*WHAT THE TASK REQUIRES*.
Copy the lines from the line with "10 (639, 657)" to the line with "[region] (333, 330)", including both of those lines, and leave out the pictures.

*PROVIDED DATA*.
-----

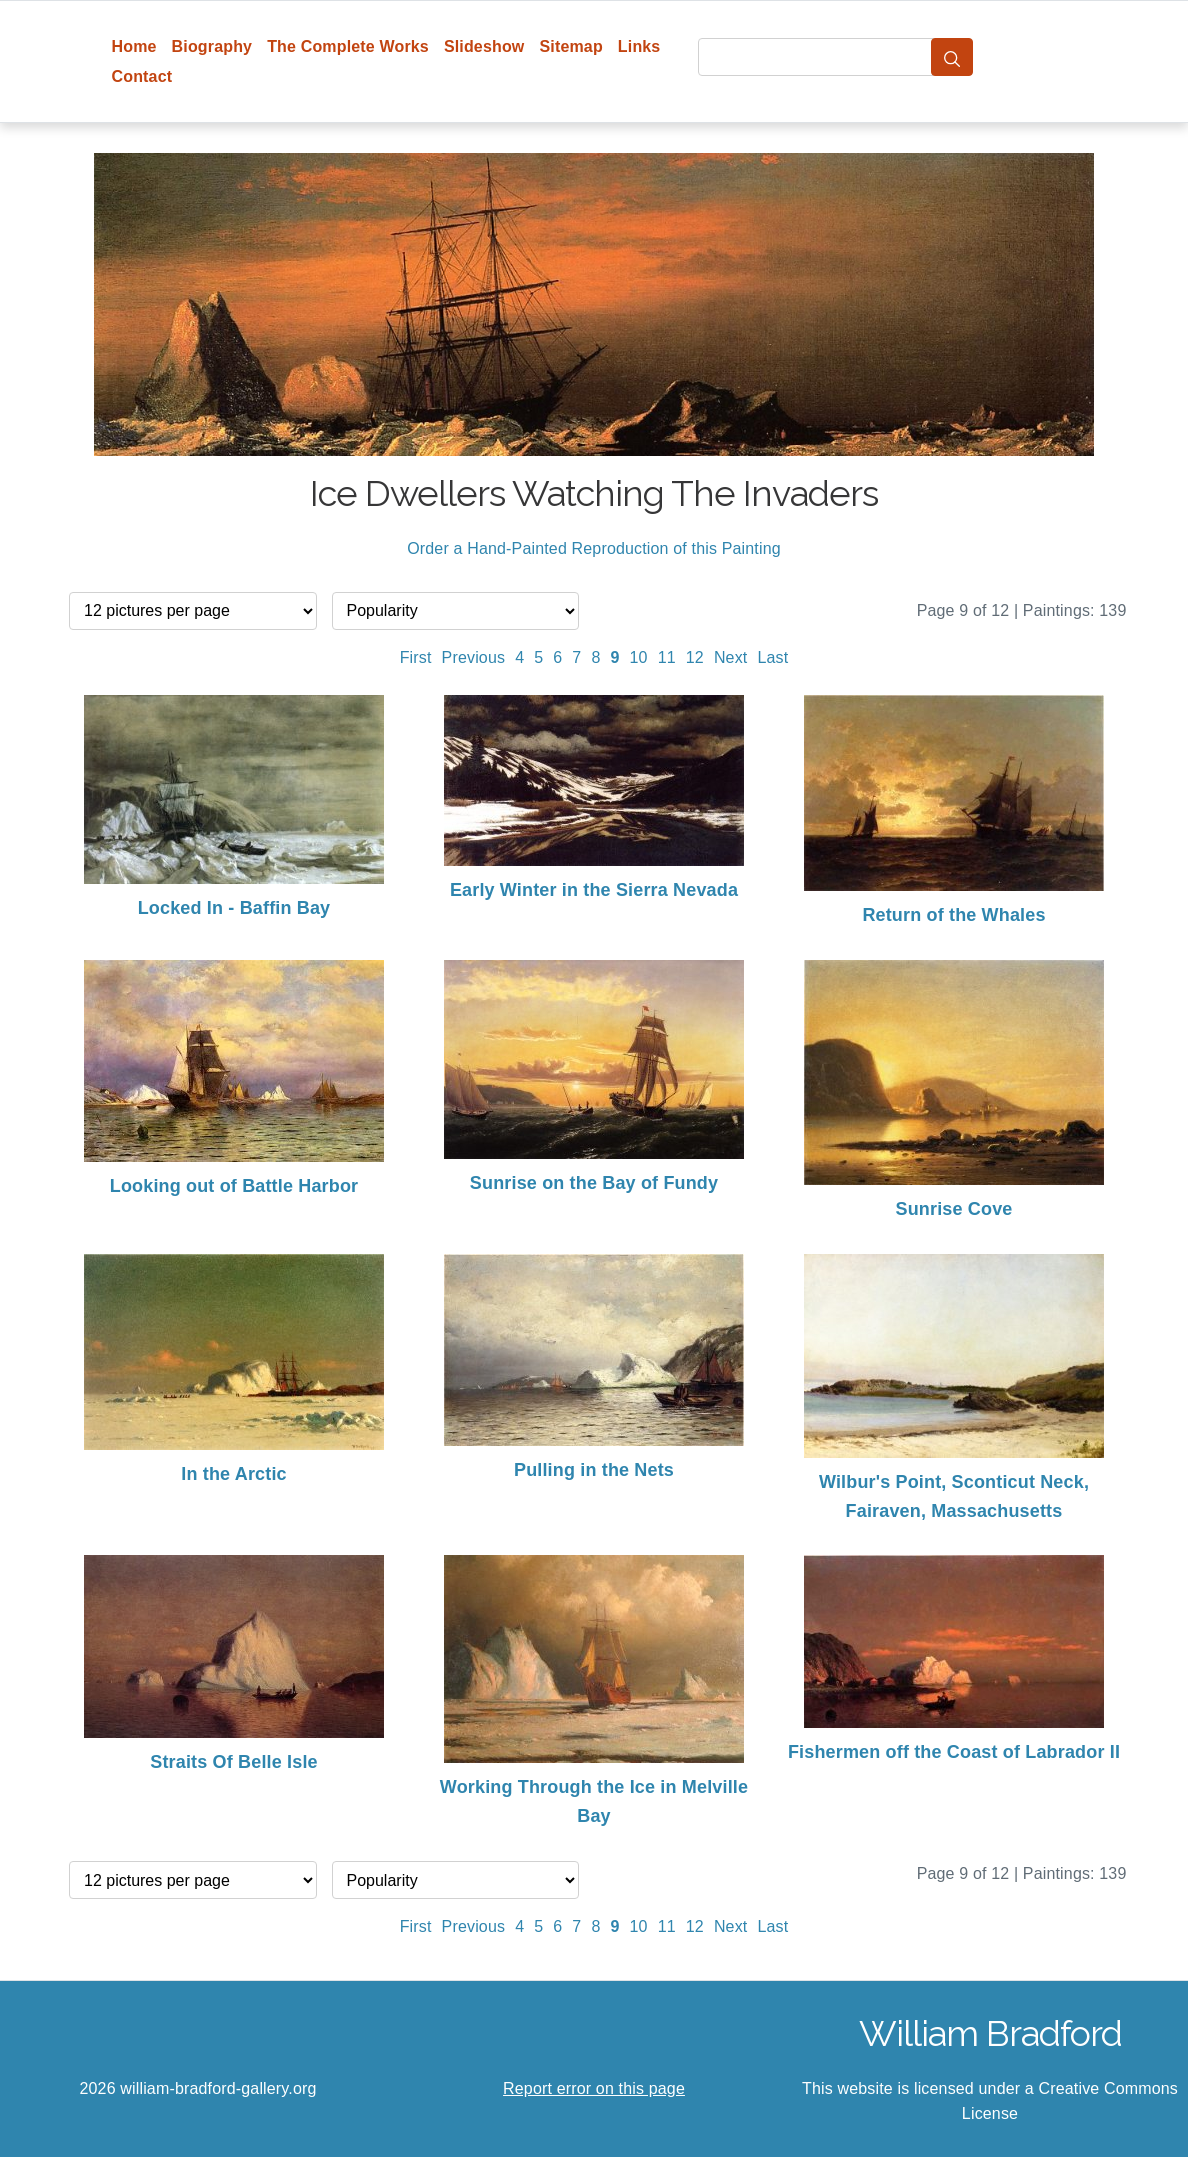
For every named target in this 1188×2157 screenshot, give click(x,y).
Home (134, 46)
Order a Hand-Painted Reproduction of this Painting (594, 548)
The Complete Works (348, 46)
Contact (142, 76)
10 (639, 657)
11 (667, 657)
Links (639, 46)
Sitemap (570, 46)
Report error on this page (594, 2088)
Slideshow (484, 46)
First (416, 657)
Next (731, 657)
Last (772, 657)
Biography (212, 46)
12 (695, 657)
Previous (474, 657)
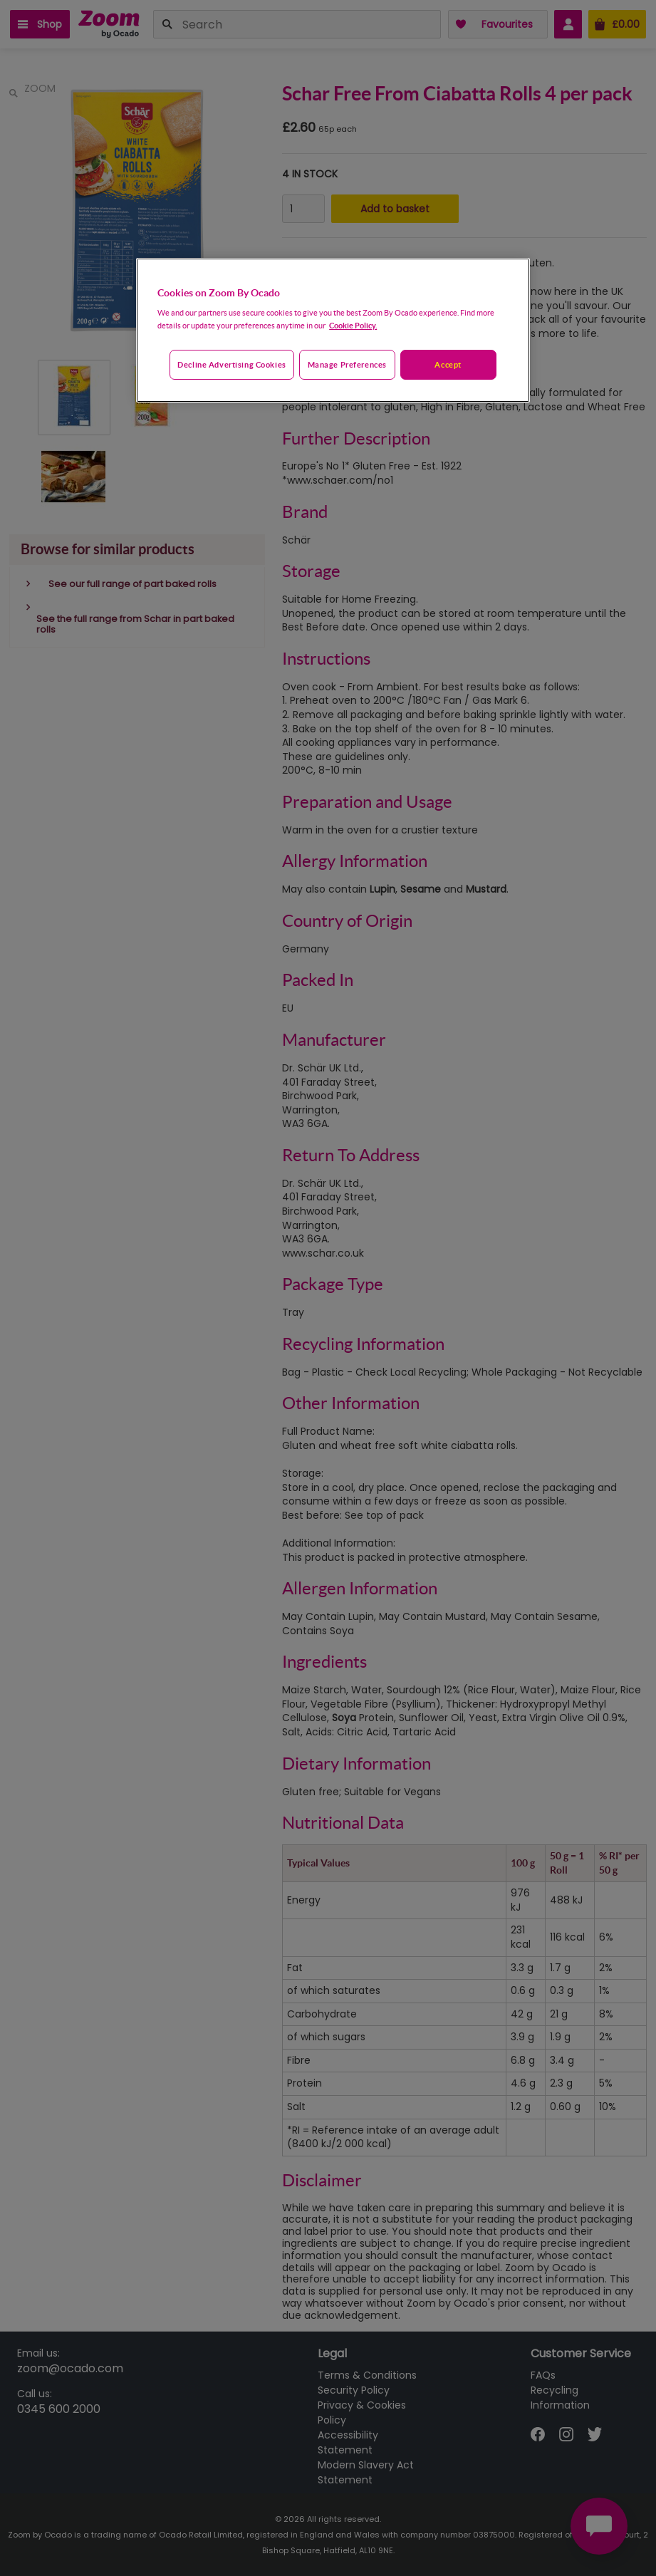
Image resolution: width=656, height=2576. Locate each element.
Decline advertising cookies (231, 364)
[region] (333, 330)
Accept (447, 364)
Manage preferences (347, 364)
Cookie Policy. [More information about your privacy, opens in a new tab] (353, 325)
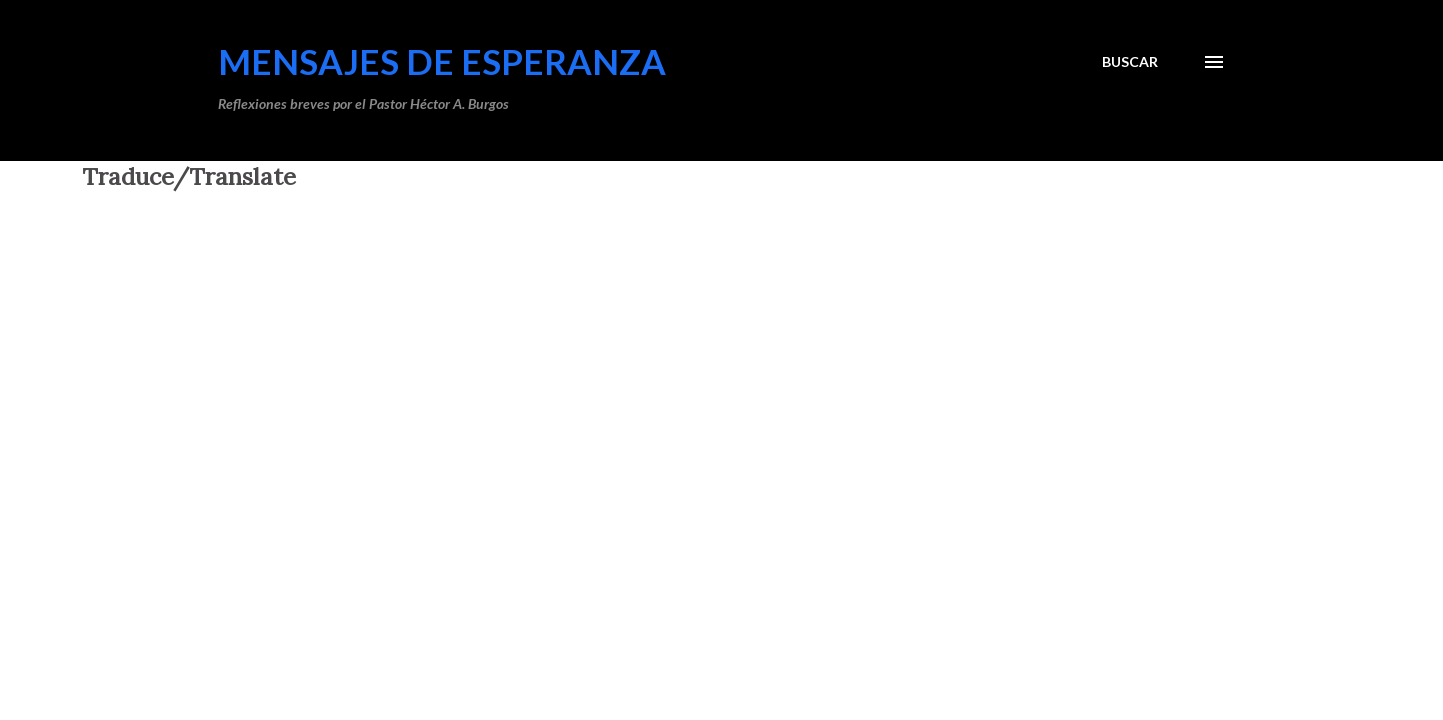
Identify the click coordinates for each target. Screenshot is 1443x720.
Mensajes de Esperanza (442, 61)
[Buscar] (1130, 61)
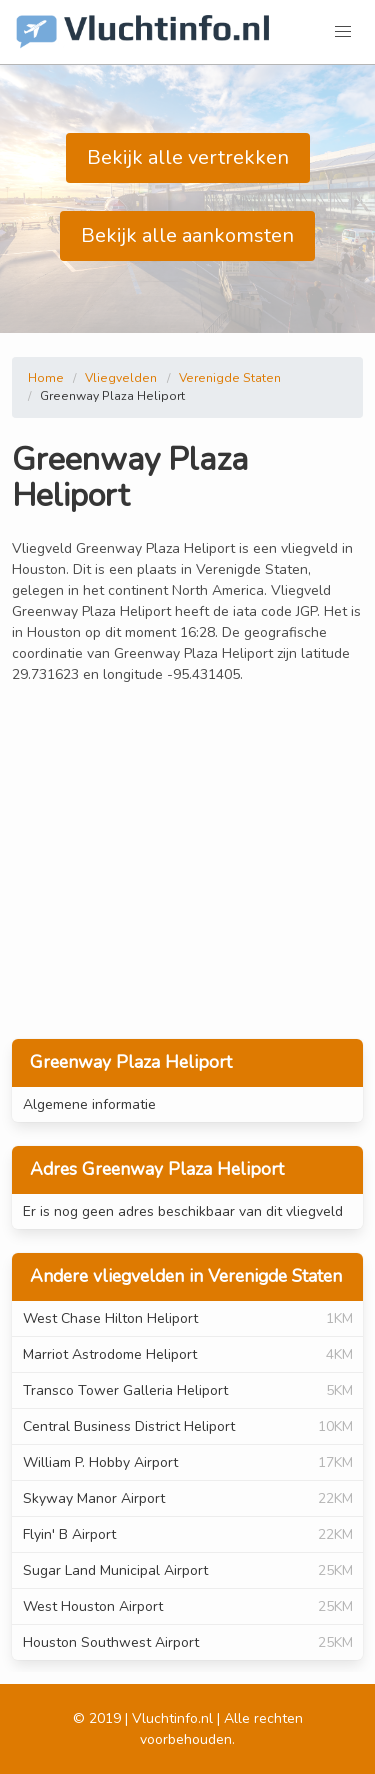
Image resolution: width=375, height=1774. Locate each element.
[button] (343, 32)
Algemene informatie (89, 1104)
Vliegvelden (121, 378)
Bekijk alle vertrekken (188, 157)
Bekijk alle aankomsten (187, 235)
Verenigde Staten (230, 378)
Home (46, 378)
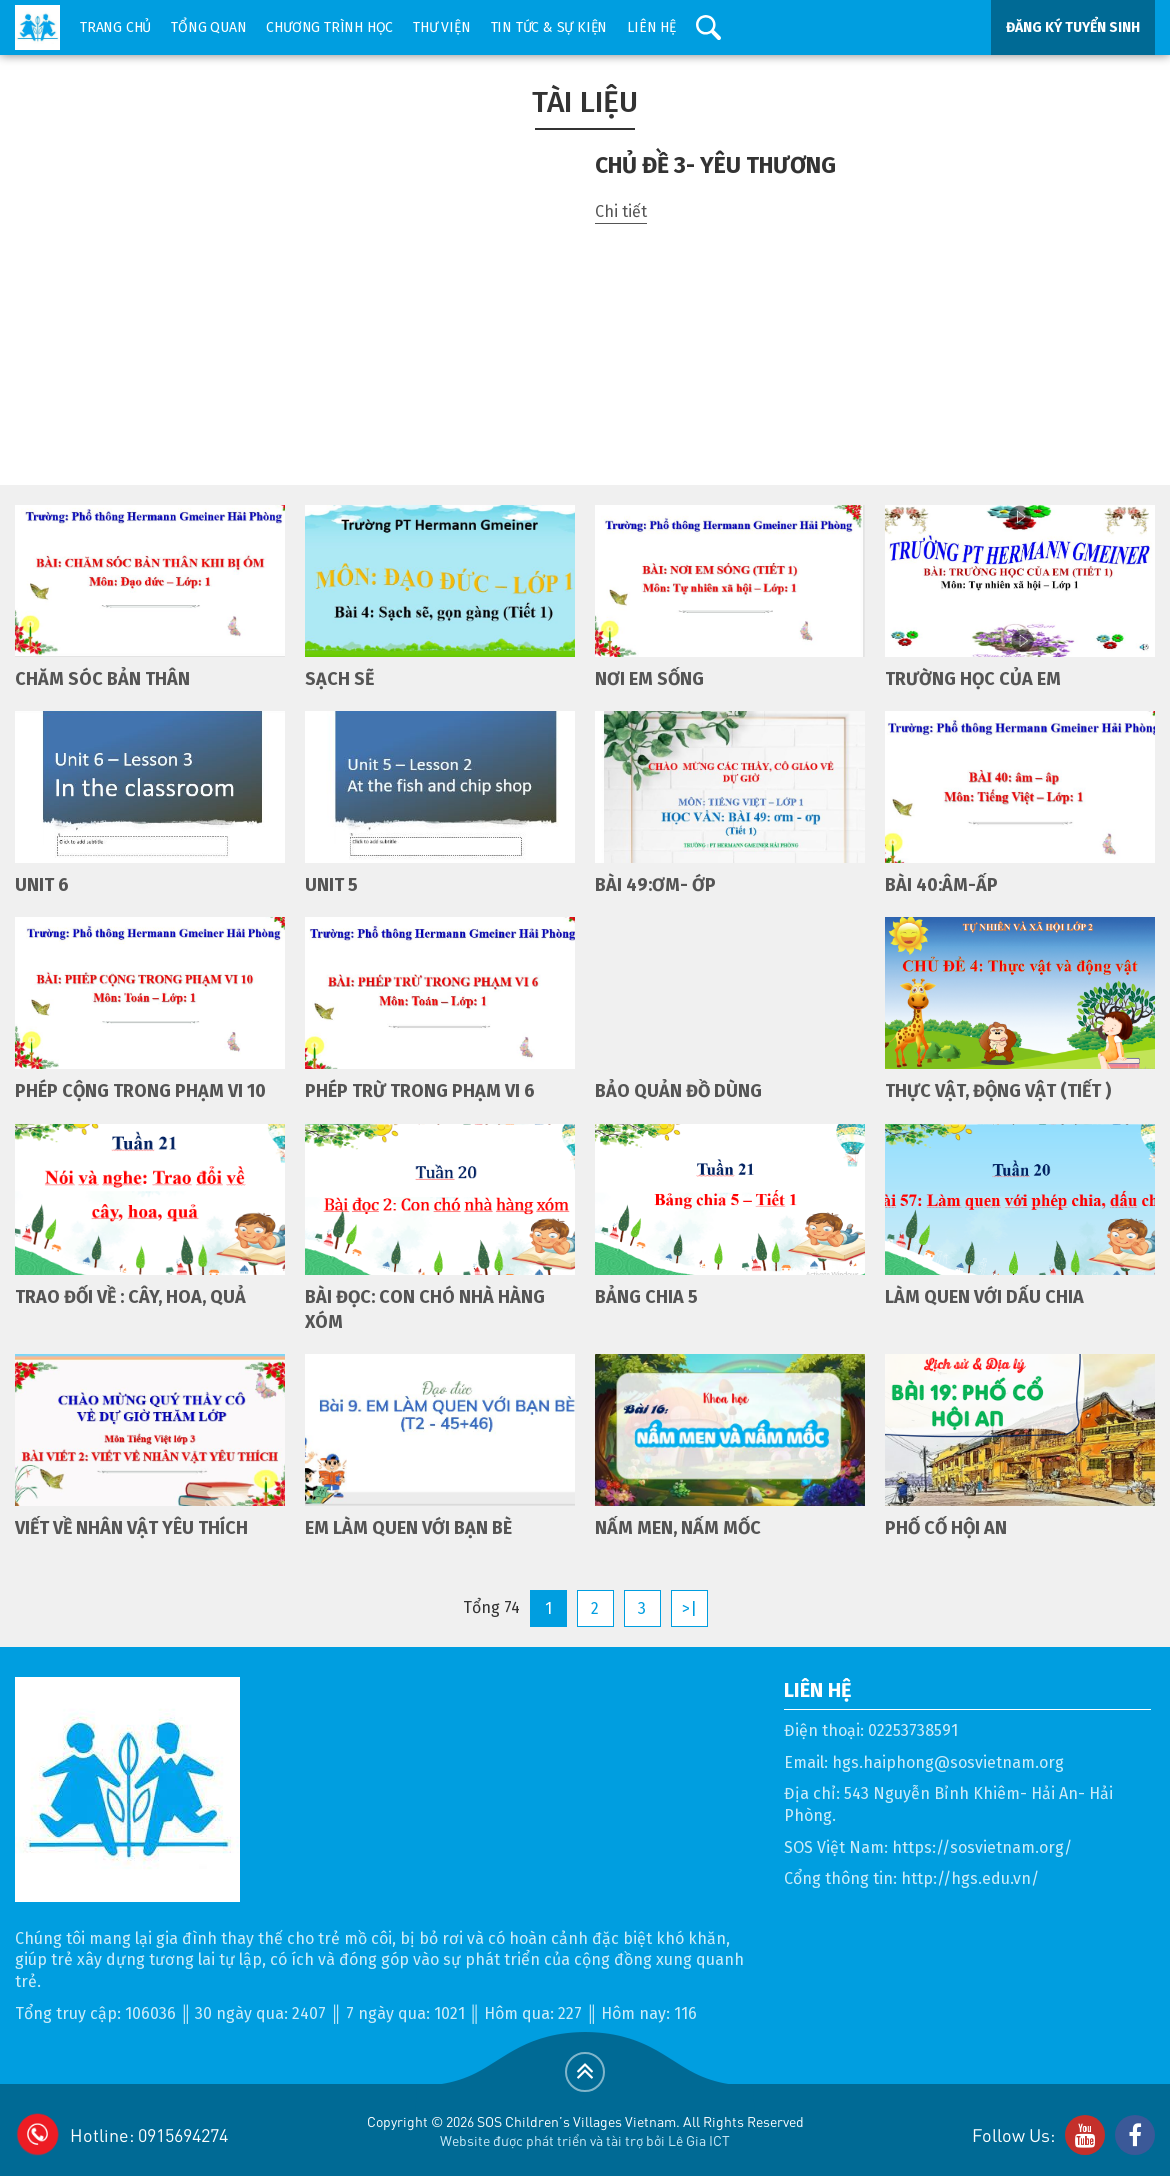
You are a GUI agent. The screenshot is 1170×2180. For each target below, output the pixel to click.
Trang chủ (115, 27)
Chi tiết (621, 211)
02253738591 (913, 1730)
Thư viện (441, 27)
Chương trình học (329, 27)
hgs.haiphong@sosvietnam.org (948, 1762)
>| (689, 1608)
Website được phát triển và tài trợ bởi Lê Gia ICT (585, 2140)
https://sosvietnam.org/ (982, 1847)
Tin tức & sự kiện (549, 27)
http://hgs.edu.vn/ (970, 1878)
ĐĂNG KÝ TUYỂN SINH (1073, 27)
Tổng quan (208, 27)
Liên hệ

-----

*ANSWER BELOW*.
10 (639, 657)
11 (667, 657)
Links (639, 46)
Sitemap (570, 46)
Report error on this page (594, 2088)
Slideshow (484, 46)
First (416, 657)
Next (731, 657)
Last (772, 657)
Biography (212, 46)
12 (695, 657)
Previous (474, 657)
Image resolution: width=656, height=2576. Locate each element.
Decline advertising cookies (231, 364)
[region] (333, 330)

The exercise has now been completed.